O preço invisível pago pelo ser humano por trás da farda

Eliene Lima *


O noticiário recente sobre a mega operação da Polícia do Rio de Janeiro mais uma vez acendeu um debate polarizado. De um lado, a defesa da ordem, do outro, a crítica à violência. Opiniões são dadas, muitas vezes, da abençoada distância do confronto, negligenciando um ponto crucial: o ser humano que executa a missão. Não estou aqui para fazer avaliação sobre a atuação da polícia. Mas eu gostaria de chamar à reflexão sobre o custo emocional pago por aqueles que, naquele dia, saíram de casa sem saber se voltariam vivos ou apenas representados por uma bandeira dobrada.

Muitos ignoram que quando um indivíduo comum decide se tornar um policial militar, ele se submete a um treinamento exaustivo e faz o juramento de servir e proteger a sociedade, mesmo com o sacrifício da própria vida. Esse extremo, para muitos nunca chega. Porém, para alguns, essa possibilidade pode se tornar realidade até mesmo numa ocorrência comum, quem dirá quando a tarefa do dia é uma mega operação planejada, em que o policial sai na viatura com a certeza de que está indo para um confronto armado.

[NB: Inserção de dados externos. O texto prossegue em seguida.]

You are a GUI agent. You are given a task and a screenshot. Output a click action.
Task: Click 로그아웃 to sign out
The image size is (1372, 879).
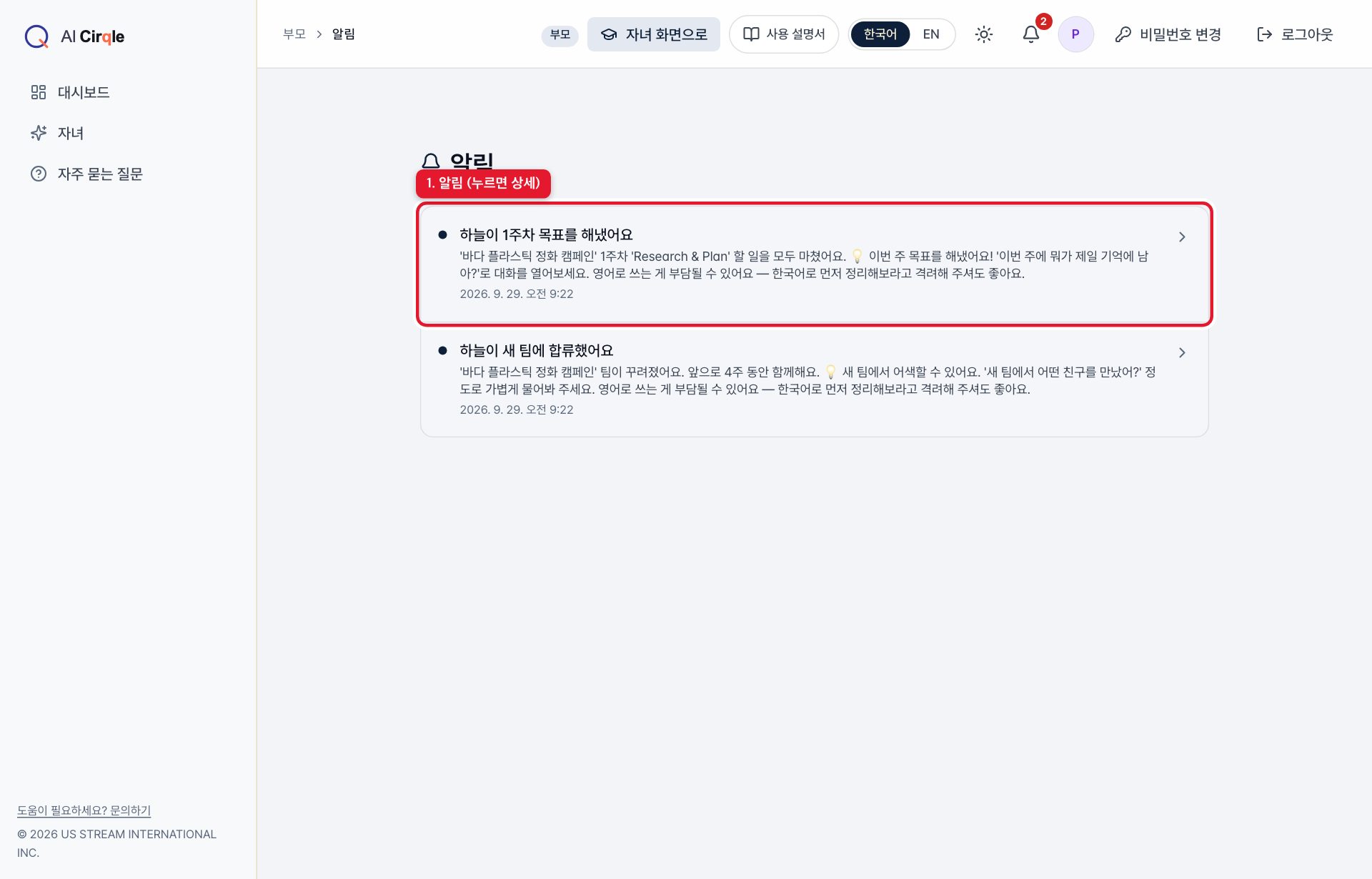1294,34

Sobre a mega operação no RJ, eu vi em imagens, agentes ajoelhados em oração antes de entrar no beco, onde a única certeza eram os tiros e a predisposição do inimigo em defender seu território. Essa cena me fez pensar muito no quanto as opiniões e julgamentos de quem está fora da situação, negligenciam o fato de que, por detrás daquela farda existe um ser humano. Sim, "eles escolheram a profissão". Mas esta escolha não anula medos, inseguranças, dores, famílias, histórias, expectativas e aspirações. Eles vivem o que qualquer pessoa vive, mas com uma diferença: se realizam numa atividade onde já é previsto que, se preciso for, sua vida será entregue para salvar a vida do outro.

Eu mesma já tive a oportunidade de servir como policial militar e, como eles, fiz o mesmo juramento. Posteriormente, como psicóloga da PM, ouvi em consultório muitos relatos de vida daqueles seres humanos que existem por detrás da farda e pude perceber que o cenário social hostil e a exposição constante ao trauma provocam uma anestesia emocional — uma defesa psíquica, muitas vezes necessária para a sobrevivência no teatro operacional.
"Entendo como urgente pensarmos nos policiais como seres humanos. Não apenas para chorar pelos que se foram"

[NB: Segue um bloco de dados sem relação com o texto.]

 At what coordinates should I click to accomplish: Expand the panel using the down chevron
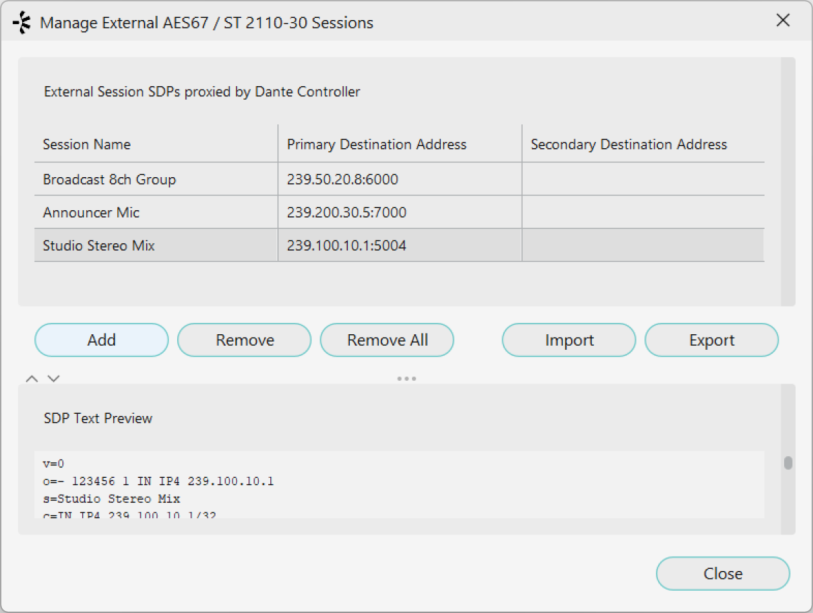point(54,379)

Hoje, diante do cenário de guerra enfrentado pela PMERJ, não consigo parar de pensar: como é viver dia após dia sabendo que esse confronto pode te esperar na próxima esquina, mesmo se você estiver de folga? O que será que acontece com a sensibilidade deste homem? Será que essa sobrecarga diária não explica boa parte da truculência, da agressividade e da aparente arrogância no trato com a população e, até mesmo, em suas relações pessoais?

Não se trata de justificar desvios de conduta. Apenas de colocar em outra perspectiva as queixas da sociedade, trazendo o humano para o centro da questão. As ações policiais não são executadas por robôs. O treinamento exaustivo não tem o poder de anular a essência da humanidade. Pelo contrário: se a ausência total de sentimentos fosse possível, os policiais seriam ainda mais criticados, pois a maior parte dos chamados exige, sobretudo, inteligência emocional e solução de conflitos.

Como já disse, não estou aqui para defender ninguém. Mas, na posição de psicóloga que já esteve muito perto do que é ser policial, entendo como urgente pensarmos nos policiais como seres humanos. Não apenas para chorar pelos que se foram. Mas para nos solidarizarmos com aqueles que, dia após dia, administram dentro de si as dores e os dilemas de exercer uma profissão tão necessária e, ao mesmo tempo, tão criticada e incompreendida.

* Psicóloga, mestre em Psicologia Social; Tenente Coronel Veterana da PMMG; autora do livro “Pelo olhar do meu pai”.